Just drifting through life.
No idea what she wants.
GINA: Really?
NICK: Don't talk to her--
ANDREW: I'm sorry, do you like your job there?
Food trucker?
()
NICK: Wait, Gina, Gina, wait!
KIM: Crazy Liz?
Crazy?
GINA: Thanks for standing up for me back there.
NICK: I'm sorry, I need my job, I don't want to live in a basement
like your uncle Mario.
GINA: Leave my uncle out of this.
NICK: You're right, I'm sorry, I didn't mean it that way.
Can we talk about this somewhere else, please?
GINA: No.
I'll tell you where I won't be.
Anywhere nere you.
Come on, Claudette, let's go.
KIM: Is that...?
NICK: Gina.
KIM: Thank you.
Merci!
()
KIM: Okay, here goes nothing.
()
KIM: Bumbum!
Wow, fancy pantsy.
Don't really know what to do with this.
Okay.
For you.
GINA: Thank you.
KIM: Cheers.
GINA: Cheers.
()
GINA: Hmm.
It's good.
KIM: I mean, yeah, it's fine.
GINA: Like, I don't really see what the fuss is about.
KIM: Right?
I bet you could make something way better.
GINA: Why do people go there?
I mean those guys are pretentious and rude.
KIM: Well that one guy seemed kinda nice...
GINA: He wasn't!
KIM: He did give us this cake.
GINA: Yeah, he's a real gentleman.
KIM: Well they were very busy.
I mean it had to be the Grand-Prix, right?

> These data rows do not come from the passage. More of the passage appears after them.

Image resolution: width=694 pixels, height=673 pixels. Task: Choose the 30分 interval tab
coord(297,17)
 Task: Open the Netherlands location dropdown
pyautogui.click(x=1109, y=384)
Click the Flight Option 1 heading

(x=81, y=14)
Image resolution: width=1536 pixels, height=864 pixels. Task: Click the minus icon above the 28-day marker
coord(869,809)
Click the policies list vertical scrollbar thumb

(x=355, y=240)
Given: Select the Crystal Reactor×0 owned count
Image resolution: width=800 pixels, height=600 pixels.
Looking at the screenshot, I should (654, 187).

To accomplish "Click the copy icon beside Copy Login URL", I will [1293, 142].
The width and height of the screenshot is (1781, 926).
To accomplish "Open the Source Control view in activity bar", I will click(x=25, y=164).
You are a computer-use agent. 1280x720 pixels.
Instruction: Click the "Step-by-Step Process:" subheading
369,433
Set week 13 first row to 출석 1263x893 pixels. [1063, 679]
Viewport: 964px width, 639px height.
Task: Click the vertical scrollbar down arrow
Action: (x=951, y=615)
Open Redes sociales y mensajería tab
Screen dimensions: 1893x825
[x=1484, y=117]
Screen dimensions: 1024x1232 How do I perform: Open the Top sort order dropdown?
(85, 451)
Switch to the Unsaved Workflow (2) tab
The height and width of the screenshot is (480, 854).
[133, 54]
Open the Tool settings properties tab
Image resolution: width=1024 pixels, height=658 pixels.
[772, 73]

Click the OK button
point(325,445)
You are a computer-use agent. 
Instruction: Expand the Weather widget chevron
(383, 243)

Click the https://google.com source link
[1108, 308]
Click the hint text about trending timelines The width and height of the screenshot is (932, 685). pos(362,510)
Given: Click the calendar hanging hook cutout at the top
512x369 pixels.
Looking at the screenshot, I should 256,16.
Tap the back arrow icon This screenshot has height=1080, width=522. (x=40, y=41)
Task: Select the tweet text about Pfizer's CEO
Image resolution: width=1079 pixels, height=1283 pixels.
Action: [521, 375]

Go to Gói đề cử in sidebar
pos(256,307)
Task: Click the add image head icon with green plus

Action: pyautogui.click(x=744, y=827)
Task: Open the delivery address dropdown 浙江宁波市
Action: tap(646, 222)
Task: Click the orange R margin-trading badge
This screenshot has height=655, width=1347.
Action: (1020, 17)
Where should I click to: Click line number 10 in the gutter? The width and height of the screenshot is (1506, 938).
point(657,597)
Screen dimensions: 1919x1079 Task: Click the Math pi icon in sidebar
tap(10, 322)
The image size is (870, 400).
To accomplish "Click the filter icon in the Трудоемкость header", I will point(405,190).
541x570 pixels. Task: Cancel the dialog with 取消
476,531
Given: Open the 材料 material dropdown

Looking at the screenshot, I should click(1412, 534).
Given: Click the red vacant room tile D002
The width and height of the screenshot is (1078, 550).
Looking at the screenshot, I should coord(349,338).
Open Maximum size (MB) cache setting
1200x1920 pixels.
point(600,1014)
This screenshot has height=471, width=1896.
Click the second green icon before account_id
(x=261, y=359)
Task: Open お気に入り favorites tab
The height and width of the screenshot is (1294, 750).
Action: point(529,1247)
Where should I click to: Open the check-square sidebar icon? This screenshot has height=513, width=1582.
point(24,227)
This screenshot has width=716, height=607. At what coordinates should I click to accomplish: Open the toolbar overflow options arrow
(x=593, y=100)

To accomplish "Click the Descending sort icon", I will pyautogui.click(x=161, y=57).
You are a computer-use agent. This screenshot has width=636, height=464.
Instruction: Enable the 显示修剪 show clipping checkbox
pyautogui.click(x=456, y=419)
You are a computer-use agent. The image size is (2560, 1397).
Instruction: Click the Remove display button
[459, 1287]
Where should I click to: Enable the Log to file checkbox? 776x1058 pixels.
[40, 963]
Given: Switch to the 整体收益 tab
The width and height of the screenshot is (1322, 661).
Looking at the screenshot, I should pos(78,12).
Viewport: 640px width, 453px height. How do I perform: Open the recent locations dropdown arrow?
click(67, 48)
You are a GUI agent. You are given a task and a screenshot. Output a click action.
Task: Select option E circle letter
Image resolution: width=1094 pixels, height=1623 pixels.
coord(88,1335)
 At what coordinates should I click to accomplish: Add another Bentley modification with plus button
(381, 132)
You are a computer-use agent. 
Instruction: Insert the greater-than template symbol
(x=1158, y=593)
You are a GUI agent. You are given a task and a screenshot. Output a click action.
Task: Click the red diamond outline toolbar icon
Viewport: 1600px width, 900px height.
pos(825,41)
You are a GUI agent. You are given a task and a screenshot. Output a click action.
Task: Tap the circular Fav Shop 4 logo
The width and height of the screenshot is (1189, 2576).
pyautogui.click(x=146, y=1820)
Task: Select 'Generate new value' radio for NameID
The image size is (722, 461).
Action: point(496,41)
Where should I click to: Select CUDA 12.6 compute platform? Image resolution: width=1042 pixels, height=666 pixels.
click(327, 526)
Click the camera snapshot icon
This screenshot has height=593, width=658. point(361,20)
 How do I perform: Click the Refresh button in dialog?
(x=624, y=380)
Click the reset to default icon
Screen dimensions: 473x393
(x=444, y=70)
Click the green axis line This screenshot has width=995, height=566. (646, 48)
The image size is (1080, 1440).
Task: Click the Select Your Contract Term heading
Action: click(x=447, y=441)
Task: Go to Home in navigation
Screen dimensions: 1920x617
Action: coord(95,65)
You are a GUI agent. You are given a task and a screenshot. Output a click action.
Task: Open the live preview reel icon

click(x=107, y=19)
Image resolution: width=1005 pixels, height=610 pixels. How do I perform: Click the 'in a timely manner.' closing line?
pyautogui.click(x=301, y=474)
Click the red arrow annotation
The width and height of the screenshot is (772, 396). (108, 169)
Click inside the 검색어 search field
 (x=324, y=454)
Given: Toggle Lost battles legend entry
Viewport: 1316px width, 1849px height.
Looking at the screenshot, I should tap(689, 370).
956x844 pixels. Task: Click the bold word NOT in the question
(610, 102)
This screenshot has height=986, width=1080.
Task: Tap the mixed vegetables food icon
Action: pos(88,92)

They had signs up all over bragging about it,
I bet you get a ton of new customers if you win.
Gina, this, this is what we've been waiting for, okay?!
We can save the bakery, we can save mom's house!
Gina, as much as it pains me to admit it,
you obviously have dad's gift.
GINA: Don't do this, Kim.
You always set your mind on one thing and you think it's going
to fix everything.
KIM: Yeah but this will fix everything.
Gina, this is our Christmas miracle.
GINA: Just give me a second to think about it, okay?
KIM: Yeah, sure, yeah, take a couple days.
GINA: Thank you.
And you have to promise me
that no matter what we decide,
that you won't take this too seriously.
KIM: (scoffs) Totally.
KIM: (clears throat)
It'd be a shame to waste these.
GINA: Totally.
Yeah.
()
()
GINA: Hey, what are you doing here so early?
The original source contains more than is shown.